++++ Data to examine

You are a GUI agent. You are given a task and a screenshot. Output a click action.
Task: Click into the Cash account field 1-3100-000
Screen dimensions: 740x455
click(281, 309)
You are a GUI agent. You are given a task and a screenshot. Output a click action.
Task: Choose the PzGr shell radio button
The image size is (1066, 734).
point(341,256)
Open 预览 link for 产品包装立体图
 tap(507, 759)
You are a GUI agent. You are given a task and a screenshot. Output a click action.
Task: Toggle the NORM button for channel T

++++++++

Everything in the records above should be written out again exactly.

» Expected output:
You are a GUI agent. You are given a task and a screenshot. Output a click action.
Task: Click into the Cash account field 1-3100-000
Screen dimensions: 740x455
click(281, 309)
You are a GUI agent. You are given a task and a screenshot. Output a click action.
Task: Choose the PzGr shell radio button
The image size is (1066, 734).
point(341,256)
Open 预览 link for 产品包装立体图
 tap(507, 759)
You are a GUI agent. You are given a task and a screenshot. Output a click action.
Task: Toggle the NORM button for channel T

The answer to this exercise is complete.